Alarmada pelas intenções de Atenas, a Comissão Europeia
convocou uma reunião de crise no Luxemburgo na sexta-feira à
noite. A reunião está a ter lugar no Château de Senningen,
um local utilizado pelo governo do Luxemburgo para reuniões oficiais.
Além da possível saída da Grécia da união
monetária, uma reestruturação rápida da
dívida do país também faz parte da agenda.
Que o governo grego esteja a considera uma saída heróica da
eurozona é falso: se bem que a saída é um dos muitos
cenários que estudou, ele nunca foi um dos que contemplasse seguir.
Contudo, o governo grego pode negar a notícia da
Spiegel
até o dia de são nunca mas ninguém o acreditará.
É o preço que se pagar por não ter prestado
atenção à moral da [fábula]
O rapaz que gritava lobo.
Pior ainda, ao acusar, bastante implausivelmente, a Der Spiegel de passar
manteiga no pão dos especuladores, o grego está a sacrificar, em
vão, os últimos restos de credibilidade que tem. Triste, muito
triste. Pois toda a gente sabe que a
Der Spiegel
tem peixes muito maiores para fritar do que prestar-se aos jogos dos
especuladores. Na verdade, a
Der Spiegel
faz parte da rede institucional da autoridade e poder político da
Alemanha.
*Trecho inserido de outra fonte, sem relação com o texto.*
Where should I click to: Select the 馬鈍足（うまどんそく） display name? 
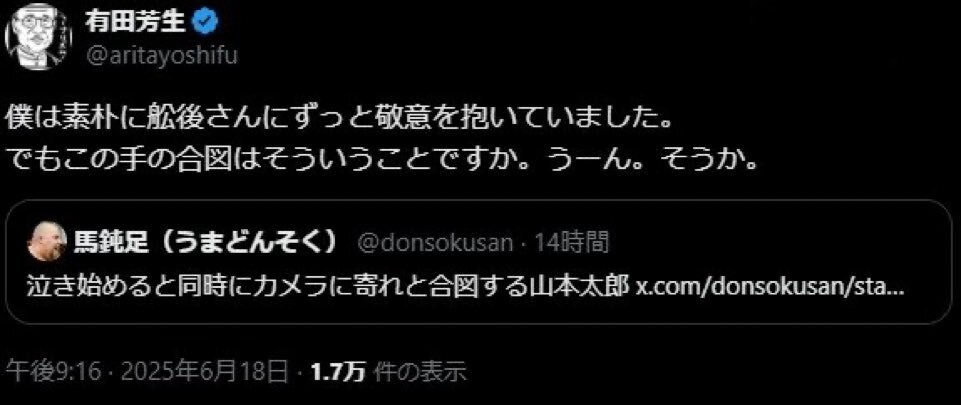[206, 243]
Assim, porque haveria uma tal instituição de ser
económica com a verdade desta maneira e neste momento?
A mensagem
O artigo da Spiegel foi pretendido como um disparo que disparasse campainhas de
alarme muito retardadas. Tencionava criar uma pequena tempestade de
pânico como meio de recordar à sra. Merkel que a crise até
agora é semelhante a um chá da tarde em comparação
com o que se seguirá se ela continuar a viver em mentiras.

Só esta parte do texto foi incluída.